Recorded data
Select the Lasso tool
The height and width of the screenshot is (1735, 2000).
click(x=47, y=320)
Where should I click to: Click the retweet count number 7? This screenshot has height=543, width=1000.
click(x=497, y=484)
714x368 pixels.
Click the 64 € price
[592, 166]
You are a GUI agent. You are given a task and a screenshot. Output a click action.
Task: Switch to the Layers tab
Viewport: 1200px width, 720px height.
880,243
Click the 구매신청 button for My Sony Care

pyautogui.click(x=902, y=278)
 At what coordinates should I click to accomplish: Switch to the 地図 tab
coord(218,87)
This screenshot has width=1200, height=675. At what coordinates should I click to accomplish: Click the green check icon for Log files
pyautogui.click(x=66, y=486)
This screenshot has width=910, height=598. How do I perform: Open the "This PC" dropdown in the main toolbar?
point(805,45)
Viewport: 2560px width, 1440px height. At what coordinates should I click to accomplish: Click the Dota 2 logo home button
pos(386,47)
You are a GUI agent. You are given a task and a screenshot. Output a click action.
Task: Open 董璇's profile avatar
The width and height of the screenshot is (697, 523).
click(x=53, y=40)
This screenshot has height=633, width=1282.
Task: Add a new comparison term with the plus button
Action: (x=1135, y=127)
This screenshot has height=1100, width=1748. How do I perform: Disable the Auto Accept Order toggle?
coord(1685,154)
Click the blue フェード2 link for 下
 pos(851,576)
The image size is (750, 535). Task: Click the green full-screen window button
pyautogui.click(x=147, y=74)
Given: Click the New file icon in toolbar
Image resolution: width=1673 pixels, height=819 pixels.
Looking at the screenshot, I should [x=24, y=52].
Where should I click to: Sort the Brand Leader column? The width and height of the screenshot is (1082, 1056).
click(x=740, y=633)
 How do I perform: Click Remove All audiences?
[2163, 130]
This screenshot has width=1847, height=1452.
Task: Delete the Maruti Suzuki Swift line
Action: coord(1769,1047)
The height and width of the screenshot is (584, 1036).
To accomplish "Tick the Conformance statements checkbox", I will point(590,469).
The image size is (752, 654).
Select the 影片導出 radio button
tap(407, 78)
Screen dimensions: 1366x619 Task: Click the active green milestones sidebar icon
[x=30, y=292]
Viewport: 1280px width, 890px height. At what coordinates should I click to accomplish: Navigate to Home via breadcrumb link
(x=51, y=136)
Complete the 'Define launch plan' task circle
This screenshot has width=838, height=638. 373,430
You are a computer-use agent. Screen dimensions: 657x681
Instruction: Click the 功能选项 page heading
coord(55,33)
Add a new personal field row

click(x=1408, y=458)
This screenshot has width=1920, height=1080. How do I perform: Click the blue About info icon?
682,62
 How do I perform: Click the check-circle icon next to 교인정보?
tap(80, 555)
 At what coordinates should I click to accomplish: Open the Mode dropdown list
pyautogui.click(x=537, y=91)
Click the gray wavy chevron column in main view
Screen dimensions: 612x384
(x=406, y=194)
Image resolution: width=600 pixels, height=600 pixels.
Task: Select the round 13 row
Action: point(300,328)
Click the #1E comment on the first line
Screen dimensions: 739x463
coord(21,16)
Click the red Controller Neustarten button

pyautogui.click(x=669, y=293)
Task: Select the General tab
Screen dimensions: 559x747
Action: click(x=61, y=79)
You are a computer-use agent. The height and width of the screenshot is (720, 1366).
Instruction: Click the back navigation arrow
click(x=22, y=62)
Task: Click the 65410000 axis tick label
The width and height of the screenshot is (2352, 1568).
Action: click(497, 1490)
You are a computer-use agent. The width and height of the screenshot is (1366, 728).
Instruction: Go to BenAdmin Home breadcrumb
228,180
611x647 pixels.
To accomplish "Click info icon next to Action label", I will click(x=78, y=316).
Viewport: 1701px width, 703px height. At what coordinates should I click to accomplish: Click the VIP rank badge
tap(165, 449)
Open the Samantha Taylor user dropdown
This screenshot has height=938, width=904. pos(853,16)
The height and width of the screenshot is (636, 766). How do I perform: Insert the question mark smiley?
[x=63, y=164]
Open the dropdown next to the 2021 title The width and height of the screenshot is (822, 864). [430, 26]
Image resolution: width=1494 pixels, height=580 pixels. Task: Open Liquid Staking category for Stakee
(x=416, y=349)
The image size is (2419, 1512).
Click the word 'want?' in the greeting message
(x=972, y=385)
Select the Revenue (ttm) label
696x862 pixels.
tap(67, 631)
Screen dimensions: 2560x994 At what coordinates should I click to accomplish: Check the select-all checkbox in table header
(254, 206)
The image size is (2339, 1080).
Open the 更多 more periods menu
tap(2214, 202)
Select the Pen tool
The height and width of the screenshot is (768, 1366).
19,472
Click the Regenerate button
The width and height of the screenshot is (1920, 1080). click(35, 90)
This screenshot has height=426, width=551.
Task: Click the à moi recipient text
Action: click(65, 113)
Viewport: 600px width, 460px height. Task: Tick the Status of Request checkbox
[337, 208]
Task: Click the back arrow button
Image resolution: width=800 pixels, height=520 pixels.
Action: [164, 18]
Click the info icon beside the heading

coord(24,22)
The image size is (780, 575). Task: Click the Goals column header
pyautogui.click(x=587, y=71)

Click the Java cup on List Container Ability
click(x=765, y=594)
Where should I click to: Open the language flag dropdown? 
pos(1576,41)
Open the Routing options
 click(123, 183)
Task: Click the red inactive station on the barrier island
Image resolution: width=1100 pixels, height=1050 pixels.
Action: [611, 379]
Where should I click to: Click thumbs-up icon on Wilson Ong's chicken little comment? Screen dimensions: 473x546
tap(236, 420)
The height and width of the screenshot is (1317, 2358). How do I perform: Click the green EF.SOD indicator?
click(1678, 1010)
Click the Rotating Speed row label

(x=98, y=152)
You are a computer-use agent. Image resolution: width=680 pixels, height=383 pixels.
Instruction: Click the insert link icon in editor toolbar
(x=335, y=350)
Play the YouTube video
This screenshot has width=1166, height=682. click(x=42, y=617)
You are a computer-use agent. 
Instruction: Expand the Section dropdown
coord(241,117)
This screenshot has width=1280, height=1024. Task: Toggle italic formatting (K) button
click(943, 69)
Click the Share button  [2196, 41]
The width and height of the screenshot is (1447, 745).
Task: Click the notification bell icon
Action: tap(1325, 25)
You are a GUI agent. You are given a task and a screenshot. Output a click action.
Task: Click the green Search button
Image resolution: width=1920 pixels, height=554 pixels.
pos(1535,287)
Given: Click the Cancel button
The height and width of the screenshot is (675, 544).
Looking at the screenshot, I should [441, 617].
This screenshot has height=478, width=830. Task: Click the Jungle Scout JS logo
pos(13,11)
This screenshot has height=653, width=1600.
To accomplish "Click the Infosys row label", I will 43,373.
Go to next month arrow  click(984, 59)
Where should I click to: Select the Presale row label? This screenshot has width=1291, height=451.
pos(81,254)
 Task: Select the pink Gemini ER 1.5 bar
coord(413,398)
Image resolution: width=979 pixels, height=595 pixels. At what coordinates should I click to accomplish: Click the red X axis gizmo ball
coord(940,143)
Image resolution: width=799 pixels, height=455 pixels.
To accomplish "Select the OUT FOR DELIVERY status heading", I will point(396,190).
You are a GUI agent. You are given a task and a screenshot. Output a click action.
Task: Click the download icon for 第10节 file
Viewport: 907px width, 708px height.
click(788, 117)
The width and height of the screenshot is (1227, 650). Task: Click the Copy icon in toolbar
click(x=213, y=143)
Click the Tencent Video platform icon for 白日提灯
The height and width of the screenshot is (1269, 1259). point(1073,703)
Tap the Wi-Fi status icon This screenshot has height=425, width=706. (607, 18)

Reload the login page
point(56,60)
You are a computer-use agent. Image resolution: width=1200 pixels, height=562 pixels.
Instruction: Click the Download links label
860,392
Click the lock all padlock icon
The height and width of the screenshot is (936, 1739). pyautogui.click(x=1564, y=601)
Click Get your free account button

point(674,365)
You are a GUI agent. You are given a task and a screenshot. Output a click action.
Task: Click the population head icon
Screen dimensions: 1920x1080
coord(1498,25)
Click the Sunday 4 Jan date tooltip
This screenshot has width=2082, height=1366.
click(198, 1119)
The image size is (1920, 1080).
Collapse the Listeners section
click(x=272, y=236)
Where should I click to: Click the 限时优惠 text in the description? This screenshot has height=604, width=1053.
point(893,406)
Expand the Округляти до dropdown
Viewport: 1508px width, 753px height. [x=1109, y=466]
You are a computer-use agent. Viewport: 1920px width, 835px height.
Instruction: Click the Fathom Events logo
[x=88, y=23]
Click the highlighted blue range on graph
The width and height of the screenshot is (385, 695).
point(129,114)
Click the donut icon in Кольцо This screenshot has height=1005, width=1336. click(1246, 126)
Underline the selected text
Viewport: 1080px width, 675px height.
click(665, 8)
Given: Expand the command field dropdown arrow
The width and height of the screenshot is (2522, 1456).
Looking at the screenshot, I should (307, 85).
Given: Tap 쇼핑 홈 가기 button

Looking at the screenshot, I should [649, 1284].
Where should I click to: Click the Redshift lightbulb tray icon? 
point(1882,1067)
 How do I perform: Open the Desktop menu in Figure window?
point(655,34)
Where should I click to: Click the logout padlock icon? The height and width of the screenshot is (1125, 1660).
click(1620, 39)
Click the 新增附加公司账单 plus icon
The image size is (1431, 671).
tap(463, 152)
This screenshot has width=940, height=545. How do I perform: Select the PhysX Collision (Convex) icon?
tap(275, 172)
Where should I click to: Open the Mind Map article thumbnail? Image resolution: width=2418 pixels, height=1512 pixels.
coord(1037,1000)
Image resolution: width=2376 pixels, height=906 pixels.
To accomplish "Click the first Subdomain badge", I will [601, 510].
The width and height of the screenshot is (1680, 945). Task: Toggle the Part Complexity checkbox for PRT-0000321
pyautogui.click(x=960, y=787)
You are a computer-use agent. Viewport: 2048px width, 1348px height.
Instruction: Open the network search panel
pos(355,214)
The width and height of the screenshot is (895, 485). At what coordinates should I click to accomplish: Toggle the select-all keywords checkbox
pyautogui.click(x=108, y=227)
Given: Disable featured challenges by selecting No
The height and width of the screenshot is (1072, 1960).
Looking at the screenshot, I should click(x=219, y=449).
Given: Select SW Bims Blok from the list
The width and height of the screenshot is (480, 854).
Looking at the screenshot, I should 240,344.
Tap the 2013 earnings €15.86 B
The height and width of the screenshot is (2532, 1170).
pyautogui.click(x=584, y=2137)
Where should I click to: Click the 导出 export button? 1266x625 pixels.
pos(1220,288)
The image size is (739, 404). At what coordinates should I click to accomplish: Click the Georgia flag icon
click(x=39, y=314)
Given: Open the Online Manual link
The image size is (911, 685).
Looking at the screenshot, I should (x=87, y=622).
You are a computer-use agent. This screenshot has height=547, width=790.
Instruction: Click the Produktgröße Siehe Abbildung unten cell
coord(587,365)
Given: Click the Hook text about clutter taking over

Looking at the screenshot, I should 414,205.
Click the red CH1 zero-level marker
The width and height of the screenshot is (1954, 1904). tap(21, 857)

▶ **REQUIRED WORK**
Convert the records from the line containing "Where should I click to: Sort" through the line containing "tap(407, 78)" into a JSON list of strings, one string per line and skipping any blank lines. Include both of those lines and nothing outside that range.

▶ **COMPLETED TASK**
[
  "Where should I click to: Sort the Brand Leader column? The width and height of the screenshot is (1082, 1056).",
  "click(x=740, y=633)",
  " How do I perform: Click Remove All audiences?",
  "[2163, 130]",
  "This screenshot has width=1847, height=1452.",
  "Task: Delete the Maruti Suzuki Swift line",
  "Action: coord(1769,1047)",
  "The height and width of the screenshot is (584, 1036).",
  "To accomplish \"Tick the Conformance statements checkbox\", I will point(590,469).",
  "The image size is (752, 654).",
  "Select the 影片導出 radio button",
  "tap(407, 78)"
]